カルシウムを効率よく摂取したい方は、甲殻類、小魚、小松菜、ほうれん草などからの摂取をおすすめします。

 

4.ウエイトトレーニングと骨粗鬆症

 続いて筋トレと骨粗鬆症の関係についてです。

一般的に筋肉量の多い人は骨量(骨の中のミネラルの量)も多いです。つまり骨密度が高いと言えます。これは、筋肉が多くなると血管も太くなり流れる血液の量も増加するためです。

 

血管は骨の中にも通っており筋肉から骨、骨から筋肉へと循環しています。この筋肉と骨を結ぶ特殊な血管(ハヴァース菅とフォルクマン管)を流れる血液の量は筋肉量の増加と共に増加し骨の中により多くの栄養を供給します。

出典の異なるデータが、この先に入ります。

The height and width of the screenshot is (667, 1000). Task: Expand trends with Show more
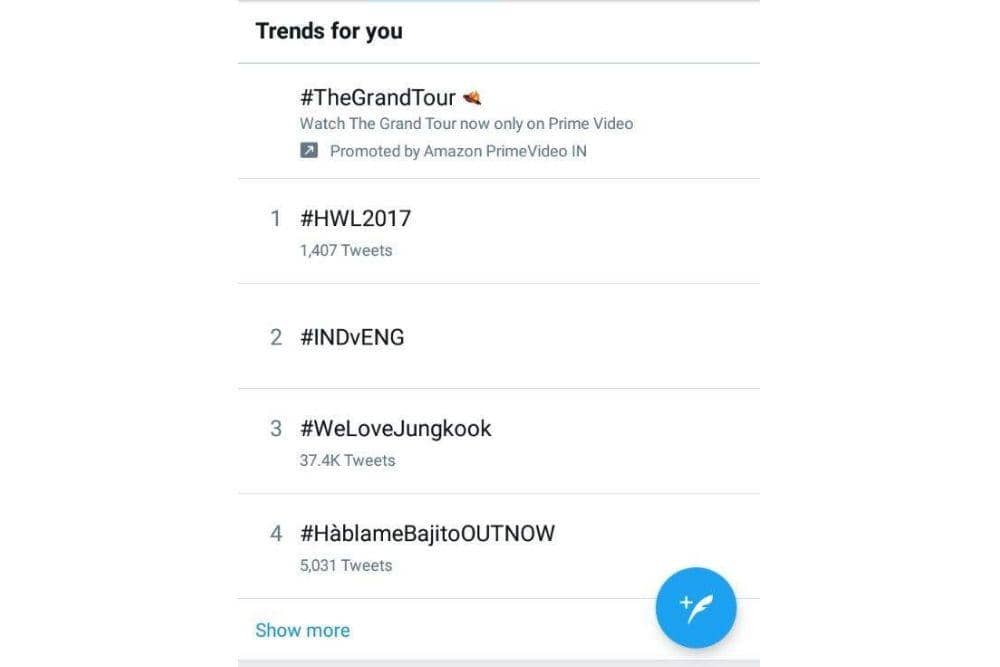302,630
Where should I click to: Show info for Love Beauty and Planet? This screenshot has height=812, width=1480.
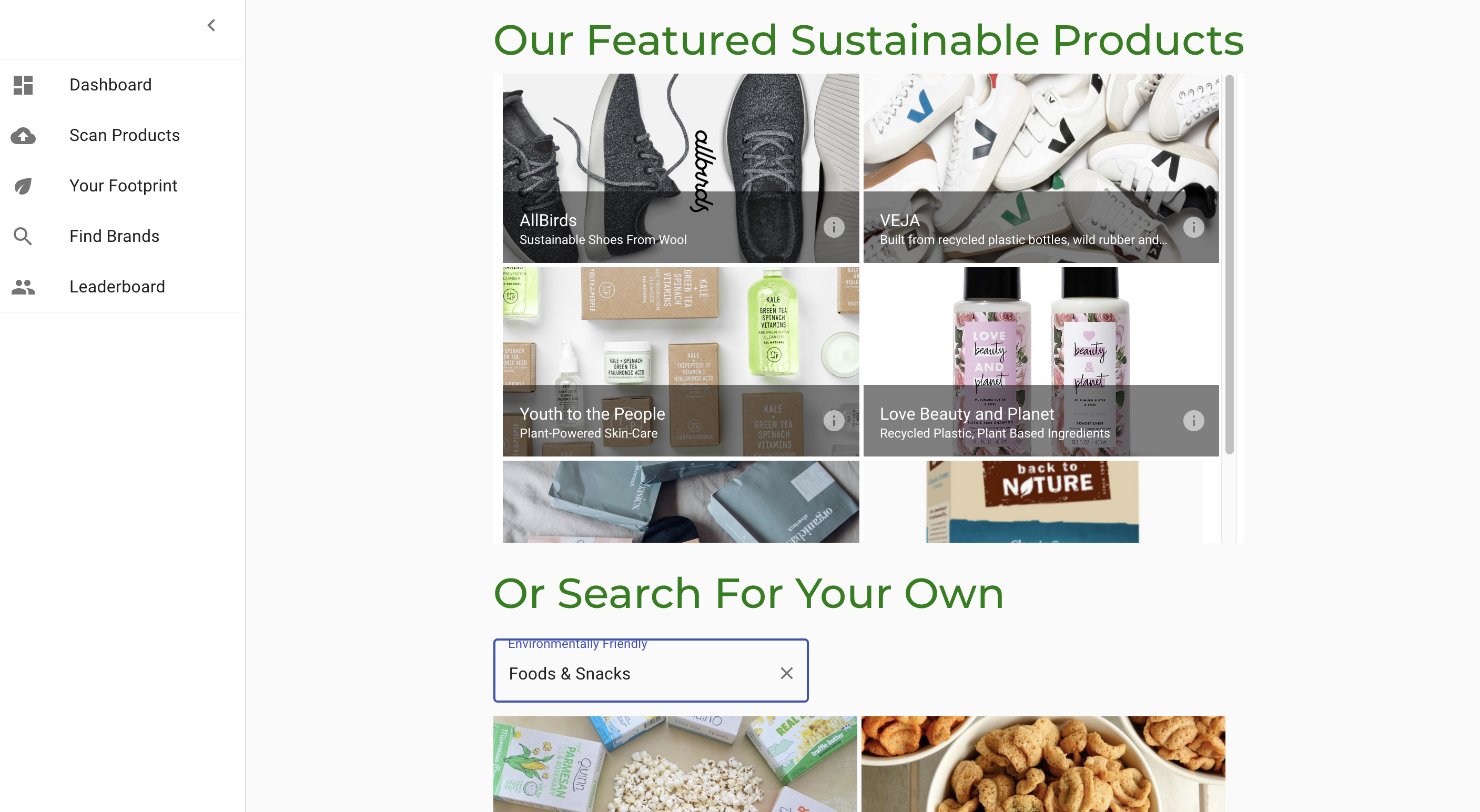pyautogui.click(x=1193, y=421)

つまりより多くのカルシウムが骨中へと流れ込むことになるのです。

 

5.筋肉の収縮とカルシウム

 前述しましたが、カルシウムには「筋肉を収縮させる」、「神経伝達を行う」といった働きもあります。

体内で最も多いミネラルであるカルシウムはカルシウムイオンとして体に存在しています。そのほとんどが骨中に存在していますが、残りは筋肉や血液にも存在します。この筋肉、血液中にあるカルシウムイオンは筋肉を収縮させるための起爆剤の役割を果たします。心臓も筋肉ですから例外ではありません。

 

神経の活動、筋肉の収縮、心拍数の上昇。

これらを伴う筋トレでは、カルシウムの代謝能力が向上するともいわれており、吸収効率を引き上げてくれることも期待できます。

 

実際に厚生労働省では骨粗鬆症を含む骨の疾患の予防として適度な運動と日の光を浴びる(ビタミンDの合成)こと、そしてカルシウムの摂取を推奨しています。

 

6.まとめ

カルシウムの摂取には「マグカル比」が重要です。

マグカル比の開きが少ない

・小松菜

・ほうれん草

・小魚

などを取りキノコ類の摂取、日光を浴びるなどしてビタミンⅮも適度に摂取しましょう。また筋トレを通して骨、筋肉に適度な負荷を与えること、筋肉量を増やし骨へのミネラルの吸収を高めましょう!

 

今回は身近な栄養素カルシウムについてでした。。